Size fields could use a more optimal data type than size_t

GoogleCodeExporter commented 9 years ago

What steps will reproduce the problem?

1. Define a small bytes array:

message Foo
{
    optional bytes bar  = 1 [(nanopb).max_size = 2];
}

2. Observe the resulting C header definition:

typedef struct {
    size_t size;
    uint8_t bytes[2];
} mypackage_Foo_bar_t;

What is the expected output? What do you see instead?

This certainly works, but is not space efficient.  In cases where the bytes 
array is size smaller than 255 it would be better to use a uint8_t for the 
size.  Likewise, a uint16_t would be better for arrays sized between 256 and 
65535.  

What version of the product are you using? On what operating system?

Nanopb 0.1.7, protobuf 2.5.0, linux (but the generated code runs on both linux 
and an ARM Cortex M4 processor).

Please provide any additional information below.

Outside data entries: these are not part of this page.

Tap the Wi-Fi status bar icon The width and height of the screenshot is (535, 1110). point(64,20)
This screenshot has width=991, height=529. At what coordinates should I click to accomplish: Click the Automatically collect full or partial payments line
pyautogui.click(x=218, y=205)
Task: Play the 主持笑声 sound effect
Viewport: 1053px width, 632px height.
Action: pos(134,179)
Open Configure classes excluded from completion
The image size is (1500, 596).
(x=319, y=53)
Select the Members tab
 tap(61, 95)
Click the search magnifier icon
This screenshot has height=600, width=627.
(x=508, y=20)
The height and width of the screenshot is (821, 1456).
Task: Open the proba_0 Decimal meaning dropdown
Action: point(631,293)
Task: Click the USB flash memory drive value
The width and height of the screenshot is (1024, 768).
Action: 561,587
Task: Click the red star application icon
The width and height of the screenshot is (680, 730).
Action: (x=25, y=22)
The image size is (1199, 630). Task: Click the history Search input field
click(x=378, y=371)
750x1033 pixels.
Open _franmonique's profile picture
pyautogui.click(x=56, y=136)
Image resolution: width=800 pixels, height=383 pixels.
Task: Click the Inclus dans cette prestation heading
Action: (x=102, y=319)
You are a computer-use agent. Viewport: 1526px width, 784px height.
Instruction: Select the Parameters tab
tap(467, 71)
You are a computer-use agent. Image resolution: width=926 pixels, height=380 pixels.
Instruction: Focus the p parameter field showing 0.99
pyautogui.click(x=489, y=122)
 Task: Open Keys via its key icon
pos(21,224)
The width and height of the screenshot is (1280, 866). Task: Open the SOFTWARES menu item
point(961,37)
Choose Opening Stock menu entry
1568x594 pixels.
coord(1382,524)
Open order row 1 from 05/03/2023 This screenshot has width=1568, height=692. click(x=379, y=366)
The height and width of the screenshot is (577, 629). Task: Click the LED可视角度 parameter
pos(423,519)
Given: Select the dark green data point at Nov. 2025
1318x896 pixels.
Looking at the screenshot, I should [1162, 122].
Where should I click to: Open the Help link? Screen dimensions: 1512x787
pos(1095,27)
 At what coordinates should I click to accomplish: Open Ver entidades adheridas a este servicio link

Original issue reported on code.google.com by znfre...@gmail.com on 14 Aug 2013 at 4:21

GoogleCodeExporter commented 9 years ago

It might make sense to introduce a pb_size_t typedef, which would be controlled 
by the PB_FIELD_16BIT etc. settings. However, choosing the datatype per field 
would cause problems internally (all code that manipulates it would need two 
paths).

Original comment by Petteri.Aimonen on 14 Aug 2013 at 4:45

Changed state: Accepted
Added labels: Component-Decoder, Component-Encoder, Priority-Low, Type-Enhancement
Removed labels: Priority-Medium, Type-Defect

GoogleCodeExporter commented 9 years ago

Sure, controlling it by a define is 100% workable.  Thanks!

Original comment by znfre...@gmail.com on 14 Aug 2013 at 4:52

GoogleCodeExporter commented 9 years ago

Hmm, I'm still having very mixed feelings about this one.

There are basically three separate fields that could be made smaller:
1) The 'size' in bytes fields
2) The 'count' for array fields
3) The 'has' for optional fields

I guess it would make sense to make all of them as small as possible. When 
using non-packed structures, there won't be much space savings though. Also I 
feel it is somewhat dirtier to have things cluttered with 'pb_size_t' and 
'pb_bool8_t', instead of the standard size_t and bool.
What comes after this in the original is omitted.